Stored items:
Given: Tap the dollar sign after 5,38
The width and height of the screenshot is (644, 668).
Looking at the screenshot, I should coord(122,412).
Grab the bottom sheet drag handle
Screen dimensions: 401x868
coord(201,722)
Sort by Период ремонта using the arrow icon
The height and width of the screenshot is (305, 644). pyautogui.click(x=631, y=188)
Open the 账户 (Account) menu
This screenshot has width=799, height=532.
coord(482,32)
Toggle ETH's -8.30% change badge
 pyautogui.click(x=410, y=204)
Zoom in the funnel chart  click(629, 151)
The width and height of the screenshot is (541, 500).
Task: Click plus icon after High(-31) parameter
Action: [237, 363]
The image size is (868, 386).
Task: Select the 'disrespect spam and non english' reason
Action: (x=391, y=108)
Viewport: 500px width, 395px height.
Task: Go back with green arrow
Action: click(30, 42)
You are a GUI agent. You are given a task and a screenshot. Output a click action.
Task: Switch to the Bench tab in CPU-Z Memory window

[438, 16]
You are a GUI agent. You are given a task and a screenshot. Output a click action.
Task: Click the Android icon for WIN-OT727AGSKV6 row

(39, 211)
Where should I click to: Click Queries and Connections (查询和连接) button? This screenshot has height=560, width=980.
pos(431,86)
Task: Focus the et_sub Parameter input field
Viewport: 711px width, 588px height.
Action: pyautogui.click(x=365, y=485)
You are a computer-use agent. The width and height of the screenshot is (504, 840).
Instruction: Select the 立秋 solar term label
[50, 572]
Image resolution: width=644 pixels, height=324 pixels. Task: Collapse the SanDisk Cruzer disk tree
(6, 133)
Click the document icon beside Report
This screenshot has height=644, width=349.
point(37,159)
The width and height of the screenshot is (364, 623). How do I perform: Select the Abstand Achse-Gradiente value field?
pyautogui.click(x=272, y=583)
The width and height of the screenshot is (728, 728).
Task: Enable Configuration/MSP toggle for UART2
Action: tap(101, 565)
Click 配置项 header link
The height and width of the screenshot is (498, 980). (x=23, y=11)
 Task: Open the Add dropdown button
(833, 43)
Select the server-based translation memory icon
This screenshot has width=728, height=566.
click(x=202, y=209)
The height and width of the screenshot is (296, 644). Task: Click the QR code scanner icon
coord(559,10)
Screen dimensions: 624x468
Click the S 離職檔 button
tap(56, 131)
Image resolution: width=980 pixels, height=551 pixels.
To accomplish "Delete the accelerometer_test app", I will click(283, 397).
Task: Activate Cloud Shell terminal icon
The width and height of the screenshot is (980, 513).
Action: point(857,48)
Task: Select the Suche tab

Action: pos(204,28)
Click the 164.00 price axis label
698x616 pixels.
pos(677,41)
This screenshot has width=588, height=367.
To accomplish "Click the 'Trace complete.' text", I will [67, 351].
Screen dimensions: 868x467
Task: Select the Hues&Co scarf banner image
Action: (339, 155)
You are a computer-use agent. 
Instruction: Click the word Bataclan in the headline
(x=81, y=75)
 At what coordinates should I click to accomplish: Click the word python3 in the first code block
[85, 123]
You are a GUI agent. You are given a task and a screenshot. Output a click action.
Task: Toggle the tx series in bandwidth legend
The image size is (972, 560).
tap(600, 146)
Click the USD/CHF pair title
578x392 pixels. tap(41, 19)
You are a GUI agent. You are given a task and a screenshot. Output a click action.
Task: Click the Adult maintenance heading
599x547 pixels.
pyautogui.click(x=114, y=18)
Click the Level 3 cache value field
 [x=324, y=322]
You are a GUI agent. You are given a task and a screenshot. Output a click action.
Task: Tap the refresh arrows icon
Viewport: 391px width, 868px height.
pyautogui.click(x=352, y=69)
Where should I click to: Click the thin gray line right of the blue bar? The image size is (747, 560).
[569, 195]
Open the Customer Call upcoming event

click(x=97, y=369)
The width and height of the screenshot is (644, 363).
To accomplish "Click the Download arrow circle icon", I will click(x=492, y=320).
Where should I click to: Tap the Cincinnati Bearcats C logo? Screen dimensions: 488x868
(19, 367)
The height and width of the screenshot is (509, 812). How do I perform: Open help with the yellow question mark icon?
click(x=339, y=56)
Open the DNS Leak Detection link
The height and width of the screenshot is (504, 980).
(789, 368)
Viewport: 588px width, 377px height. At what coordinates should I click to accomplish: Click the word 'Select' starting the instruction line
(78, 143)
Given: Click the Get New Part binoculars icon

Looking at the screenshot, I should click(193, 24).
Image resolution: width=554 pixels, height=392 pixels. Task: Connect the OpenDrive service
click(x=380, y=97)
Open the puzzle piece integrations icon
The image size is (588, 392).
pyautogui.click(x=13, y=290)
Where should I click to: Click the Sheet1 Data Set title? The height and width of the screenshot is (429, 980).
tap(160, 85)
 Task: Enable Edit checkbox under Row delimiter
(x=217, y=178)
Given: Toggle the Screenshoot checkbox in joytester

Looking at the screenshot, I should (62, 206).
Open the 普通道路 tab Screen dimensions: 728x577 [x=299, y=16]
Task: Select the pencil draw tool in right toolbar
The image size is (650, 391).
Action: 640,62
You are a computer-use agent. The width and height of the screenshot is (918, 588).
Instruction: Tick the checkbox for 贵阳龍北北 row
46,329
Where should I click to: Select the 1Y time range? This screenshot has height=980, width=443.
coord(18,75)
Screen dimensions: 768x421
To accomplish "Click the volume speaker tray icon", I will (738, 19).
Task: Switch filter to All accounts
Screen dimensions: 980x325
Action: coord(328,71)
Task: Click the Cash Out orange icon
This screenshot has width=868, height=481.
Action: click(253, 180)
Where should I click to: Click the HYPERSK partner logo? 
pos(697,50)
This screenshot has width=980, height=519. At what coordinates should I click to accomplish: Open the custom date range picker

WHAT TO WORK ON:
The answer should consist of every entry, repeated word for word.

SOLUTION TO THIS PROBLEM:
Given: Tap the dollar sign after 5,38
The width and height of the screenshot is (644, 668).
Looking at the screenshot, I should coord(122,412).
Grab the bottom sheet drag handle
Screen dimensions: 401x868
coord(201,722)
Sort by Период ремонта using the arrow icon
The height and width of the screenshot is (305, 644). pyautogui.click(x=631, y=188)
Open the 账户 (Account) menu
This screenshot has width=799, height=532.
coord(482,32)
Toggle ETH's -8.30% change badge
 pyautogui.click(x=410, y=204)
Zoom in the funnel chart  click(629, 151)
The width and height of the screenshot is (541, 500).
Task: Click plus icon after High(-31) parameter
Action: [237, 363]
The image size is (868, 386).
Task: Select the 'disrespect spam and non english' reason
Action: (x=391, y=108)
Viewport: 500px width, 395px height.
Task: Go back with green arrow
Action: click(30, 42)
You are a GUI agent. You are given a task and a screenshot. Output a click action.
Task: Switch to the Bench tab in CPU-Z Memory window

[438, 16]
You are a GUI agent. You are given a task and a screenshot. Output a click action.
Task: Click the Android icon for WIN-OT727AGSKV6 row

(39, 211)
Where should I click to: Click Queries and Connections (查询和连接) button? This screenshot has height=560, width=980.
pos(431,86)
Task: Focus the et_sub Parameter input field
Viewport: 711px width, 588px height.
Action: pyautogui.click(x=365, y=485)
You are a computer-use agent. The width and height of the screenshot is (504, 840).
Instruction: Select the 立秋 solar term label
[50, 572]
Image resolution: width=644 pixels, height=324 pixels. Task: Collapse the SanDisk Cruzer disk tree
(6, 133)
Click the document icon beside Report
This screenshot has height=644, width=349.
point(37,159)
The width and height of the screenshot is (364, 623). How do I perform: Select the Abstand Achse-Gradiente value field?
pyautogui.click(x=272, y=583)
The width and height of the screenshot is (728, 728).
Task: Enable Configuration/MSP toggle for UART2
Action: tap(101, 565)
Click 配置项 header link
The height and width of the screenshot is (498, 980). (x=23, y=11)
 Task: Open the Add dropdown button
(833, 43)
Select the server-based translation memory icon
This screenshot has width=728, height=566.
click(x=202, y=209)
The height and width of the screenshot is (296, 644). Task: Click the QR code scanner icon
coord(559,10)
Screen dimensions: 624x468
Click the S 離職檔 button
tap(56, 131)
Image resolution: width=980 pixels, height=551 pixels.
To accomplish "Delete the accelerometer_test app", I will click(283, 397).
Task: Activate Cloud Shell terminal icon
The width and height of the screenshot is (980, 513).
Action: point(857,48)
Task: Select the Suche tab

Action: pos(204,28)
Click the 164.00 price axis label
698x616 pixels.
pos(677,41)
This screenshot has width=588, height=367.
To accomplish "Click the 'Trace complete.' text", I will [67, 351].
Screen dimensions: 868x467
Task: Select the Hues&Co scarf banner image
Action: (339, 155)
You are a computer-use agent. 
Instruction: Click the word Bataclan in the headline
(x=81, y=75)
 At what coordinates should I click to accomplish: Click the word python3 in the first code block
[85, 123]
You are a GUI agent. You are given a task and a screenshot. Output a click action.
Task: Toggle the tx series in bandwidth legend
The image size is (972, 560).
tap(600, 146)
Click the USD/CHF pair title
578x392 pixels. tap(41, 19)
You are a GUI agent. You are given a task and a screenshot. Output a click action.
Task: Click the Adult maintenance heading
599x547 pixels.
pyautogui.click(x=114, y=18)
Click the Level 3 cache value field
 [x=324, y=322]
You are a GUI agent. You are given a task and a screenshot. Output a click action.
Task: Tap the refresh arrows icon
Viewport: 391px width, 868px height.
pyautogui.click(x=352, y=69)
Where should I click to: Click the thin gray line right of the blue bar? The image size is (747, 560).
[569, 195]
Open the Customer Call upcoming event

click(x=97, y=369)
The width and height of the screenshot is (644, 363).
To accomplish "Click the Download arrow circle icon", I will click(x=492, y=320).
Where should I click to: Tap the Cincinnati Bearcats C logo? Screen dimensions: 488x868
(19, 367)
The height and width of the screenshot is (509, 812). How do I perform: Open help with the yellow question mark icon?
click(x=339, y=56)
Open the DNS Leak Detection link
The height and width of the screenshot is (504, 980).
(789, 368)
Viewport: 588px width, 377px height. At what coordinates should I click to accomplish: Click the word 'Select' starting the instruction line
(78, 143)
Given: Click the Get New Part binoculars icon

Looking at the screenshot, I should click(193, 24).
Image resolution: width=554 pixels, height=392 pixels. Task: Connect the OpenDrive service
click(x=380, y=97)
Open the puzzle piece integrations icon
The image size is (588, 392).
pyautogui.click(x=13, y=290)
Where should I click to: Click the Sheet1 Data Set title? The height and width of the screenshot is (429, 980).
tap(160, 85)
 Task: Enable Edit checkbox under Row delimiter
(x=217, y=178)
Given: Toggle the Screenshoot checkbox in joytester

Looking at the screenshot, I should (62, 206).
Open the 普通道路 tab Screen dimensions: 728x577 [x=299, y=16]
Task: Select the pencil draw tool in right toolbar
The image size is (650, 391).
Action: 640,62
You are a computer-use agent. The width and height of the screenshot is (918, 588).
Instruction: Tick the checkbox for 贵阳龍北北 row
46,329
Where should I click to: Select the 1Y time range? This screenshot has height=980, width=443.
coord(18,75)
Screen dimensions: 768x421
To accomplish "Click the volume speaker tray icon", I will (738, 19).
Task: Switch filter to All accounts
Screen dimensions: 980x325
Action: coord(328,71)
Task: Click the Cash Out orange icon
This screenshot has width=868, height=481.
Action: click(253, 180)
Where should I click to: Click the HYPERSK partner logo? 
pos(697,50)
This screenshot has width=980, height=519. At what coordinates should I click to accomplish: Open the custom date range picker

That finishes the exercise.